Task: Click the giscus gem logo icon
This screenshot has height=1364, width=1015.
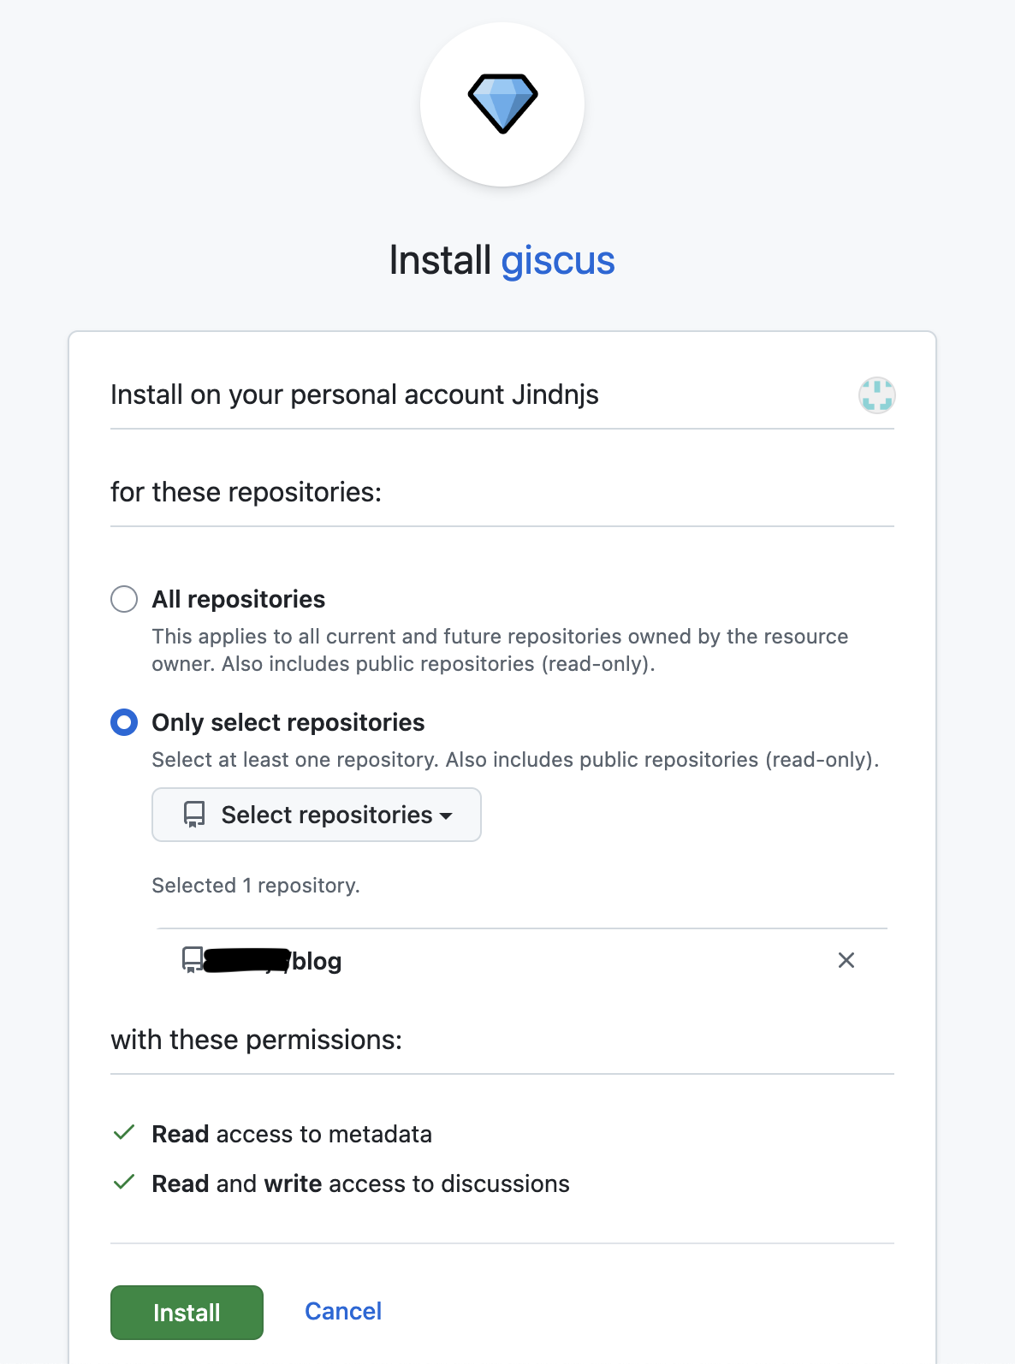Action: coord(502,104)
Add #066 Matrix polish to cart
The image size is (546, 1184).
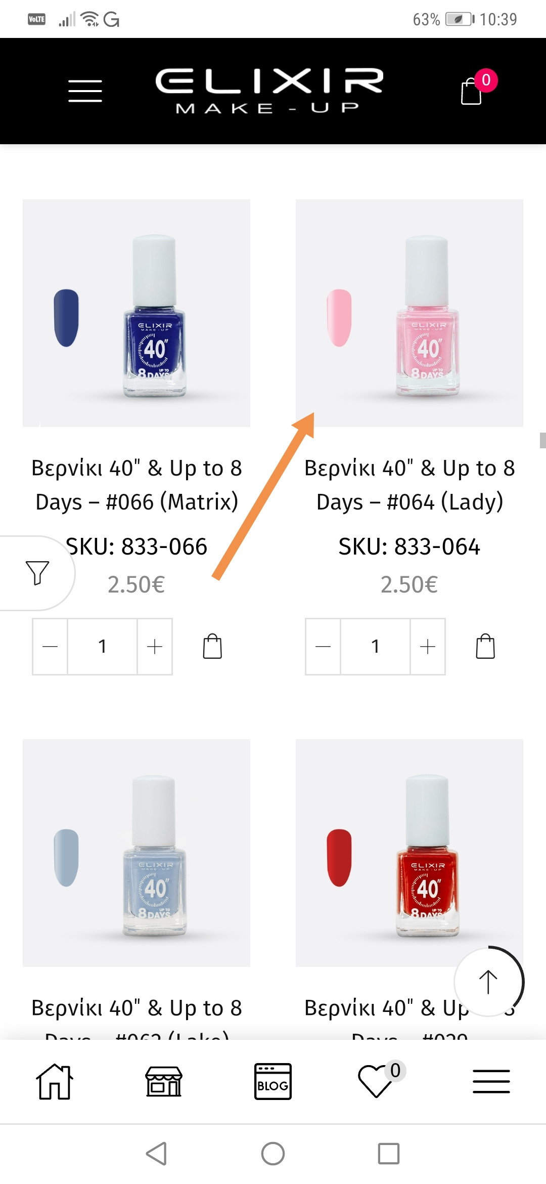212,646
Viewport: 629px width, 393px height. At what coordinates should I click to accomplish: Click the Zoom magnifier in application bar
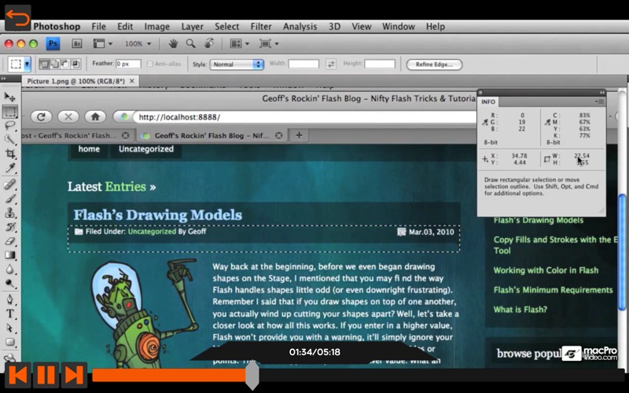tap(190, 44)
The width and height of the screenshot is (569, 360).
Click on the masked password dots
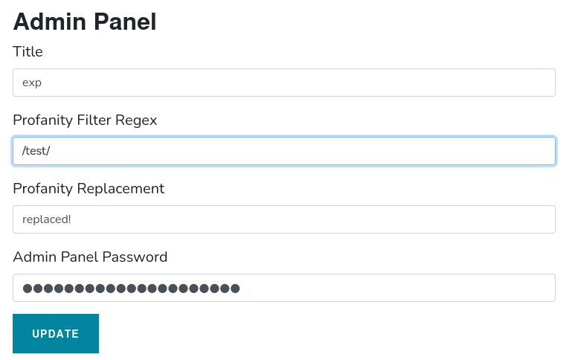pyautogui.click(x=131, y=288)
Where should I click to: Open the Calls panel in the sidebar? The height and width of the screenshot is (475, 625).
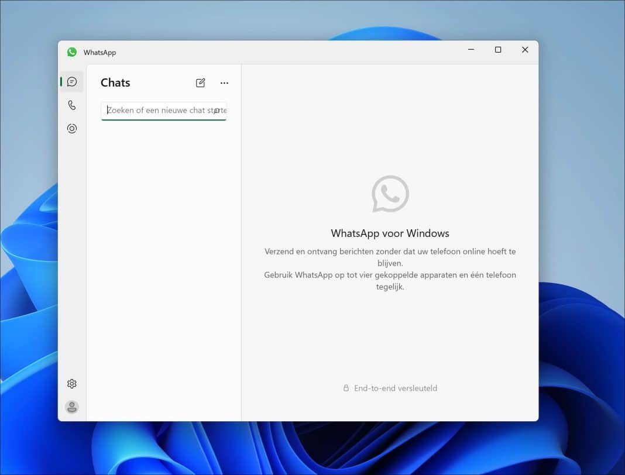pyautogui.click(x=71, y=105)
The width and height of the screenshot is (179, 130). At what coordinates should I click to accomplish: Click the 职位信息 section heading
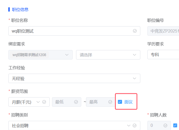tap(20, 10)
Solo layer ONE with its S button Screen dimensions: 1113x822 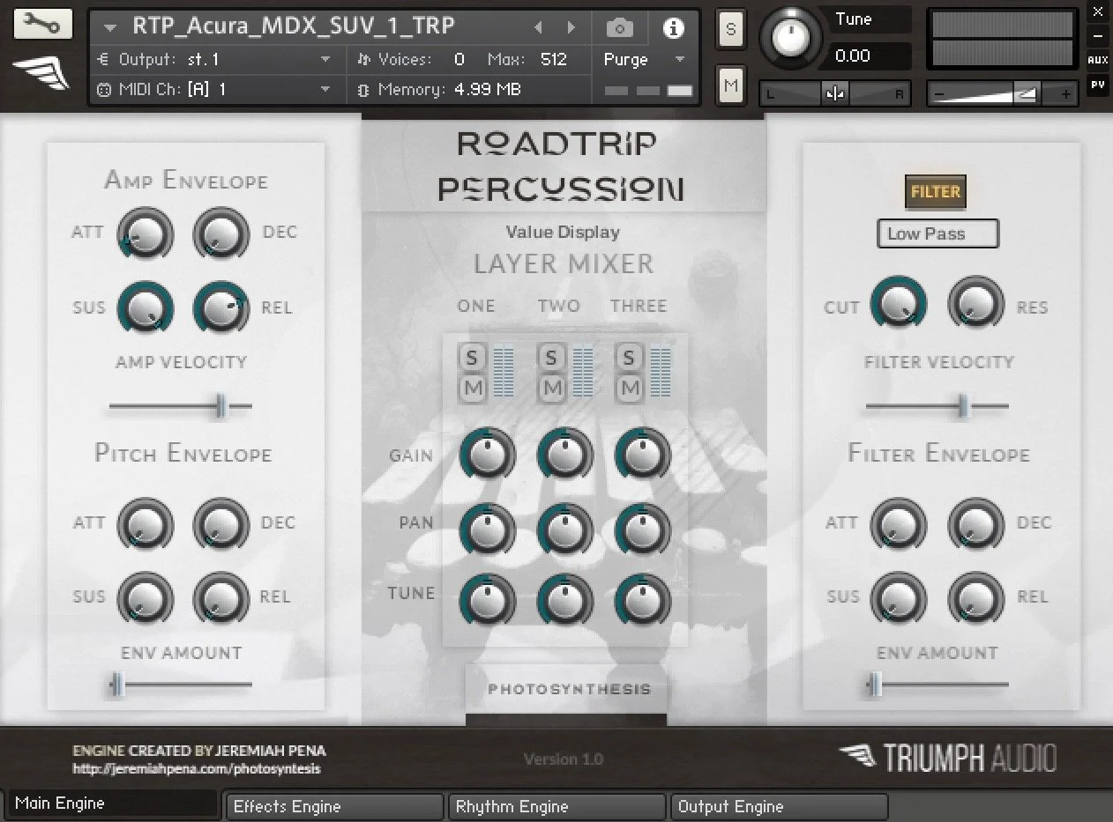(x=472, y=357)
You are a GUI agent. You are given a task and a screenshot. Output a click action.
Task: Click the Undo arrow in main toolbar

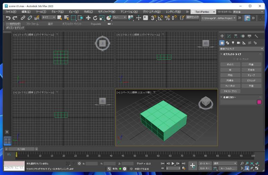(x=8, y=18)
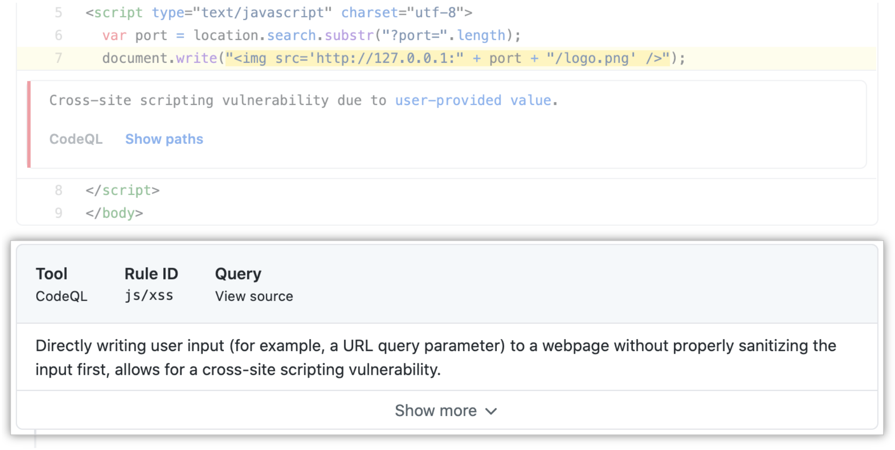Click the js/xss rule ID

point(149,296)
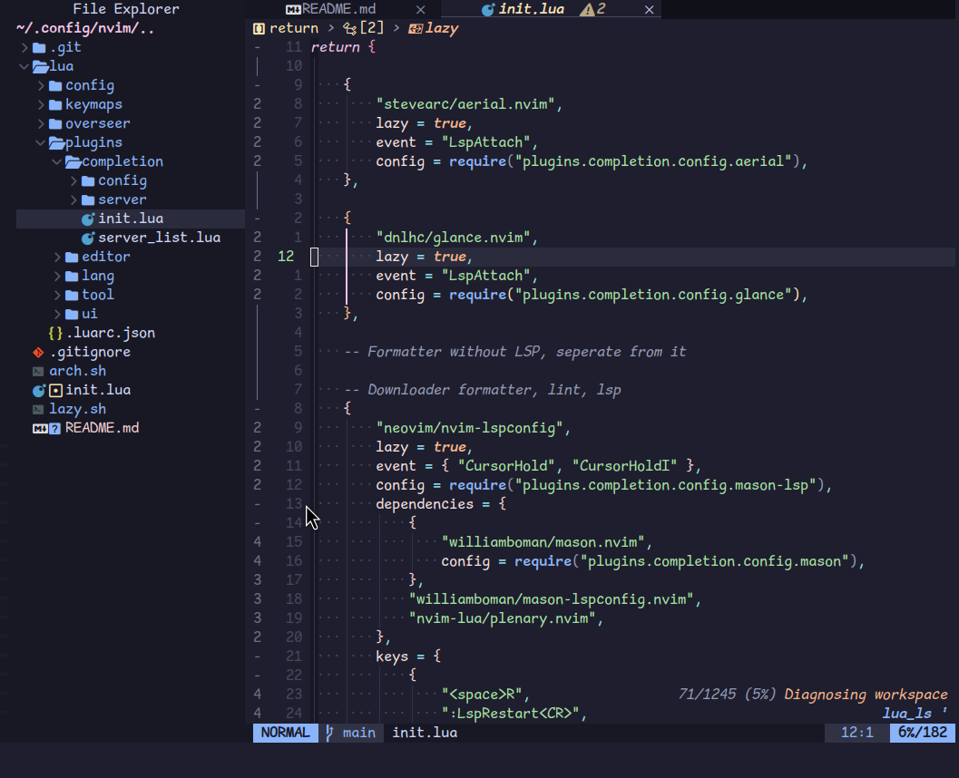Image resolution: width=959 pixels, height=778 pixels.
Task: Open the overseer folder in tree
Action: (97, 123)
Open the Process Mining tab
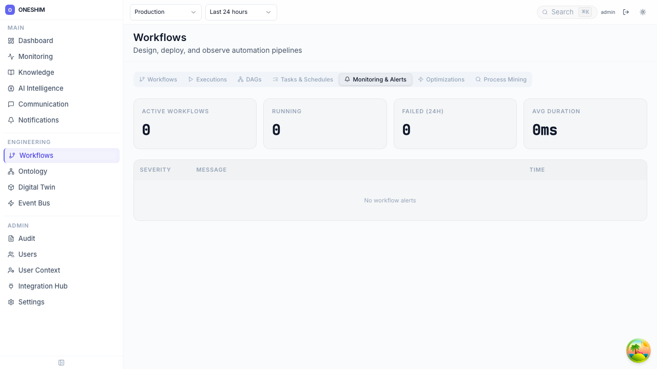This screenshot has height=369, width=657. tap(501, 79)
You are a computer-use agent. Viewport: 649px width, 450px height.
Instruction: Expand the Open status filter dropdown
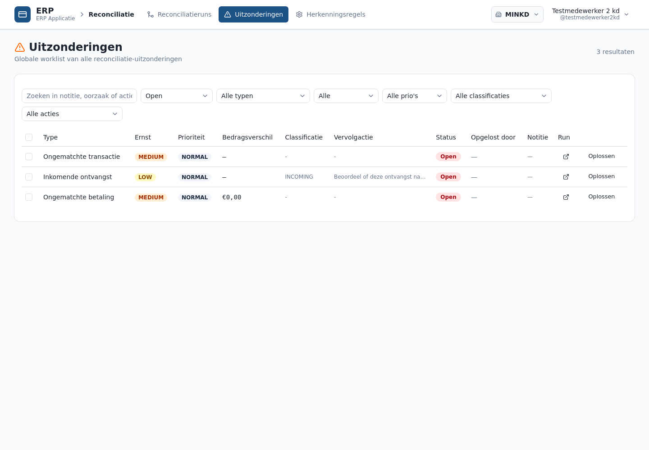(x=177, y=96)
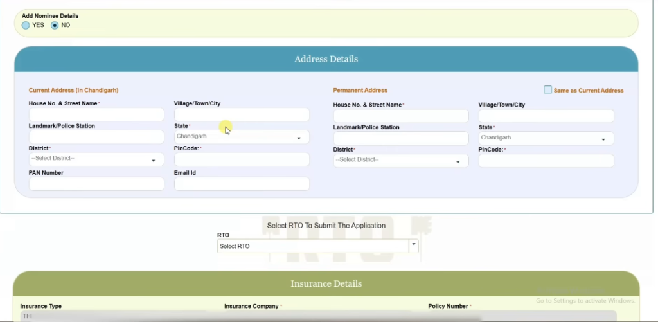Select YES for Add Nominee Details
Image resolution: width=658 pixels, height=322 pixels.
tap(26, 25)
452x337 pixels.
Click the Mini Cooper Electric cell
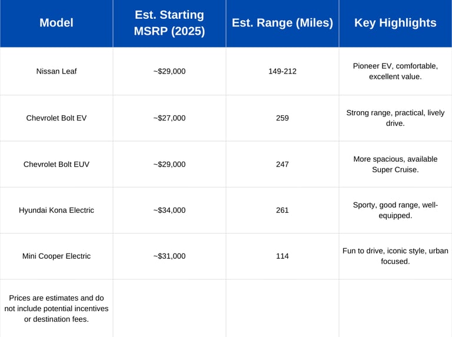point(57,256)
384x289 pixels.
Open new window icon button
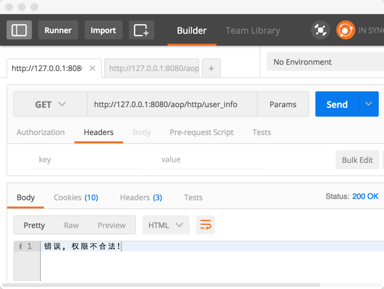click(142, 30)
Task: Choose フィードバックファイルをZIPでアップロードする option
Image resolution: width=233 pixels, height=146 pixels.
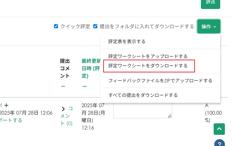Action: coord(160,80)
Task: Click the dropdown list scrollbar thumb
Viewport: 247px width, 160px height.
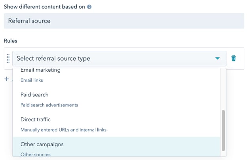Action: click(x=223, y=130)
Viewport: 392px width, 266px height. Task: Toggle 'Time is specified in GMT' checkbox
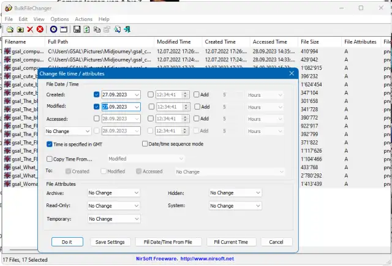tap(50, 143)
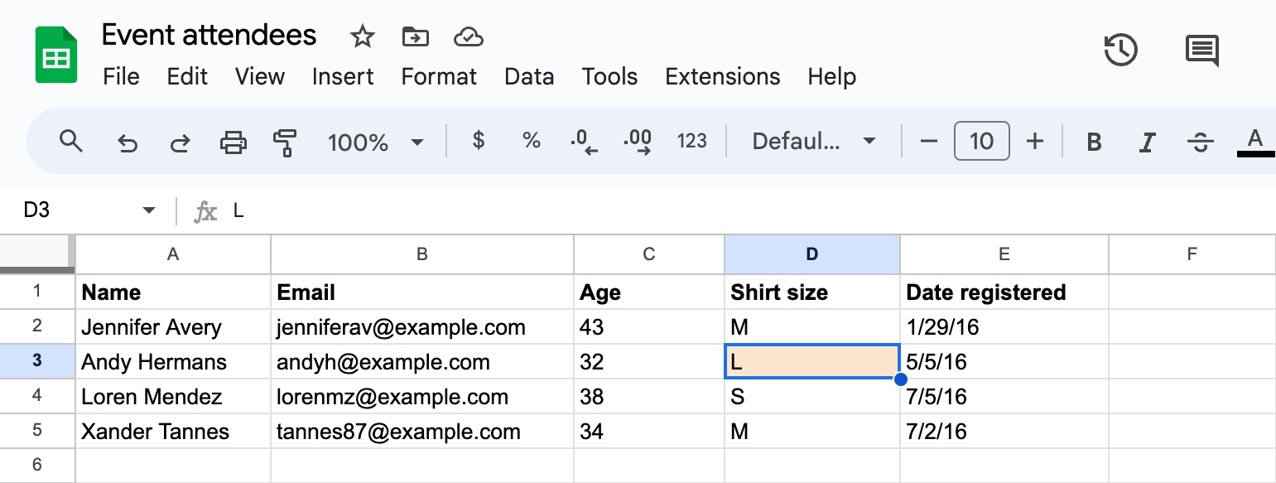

---+---

What needs to be done
What you return should be only the lines from the line with "Viewport: 247px width, 160px height." through the last line of the listing above, exactly, both ends included, pictures excluded.

Answer to this task
Viewport: 247px width, 160px height.
Action: click(x=223, y=130)
Viewport: 392px width, 266px height. Task: Toggle 'Time is specified in GMT' checkbox
tap(50, 143)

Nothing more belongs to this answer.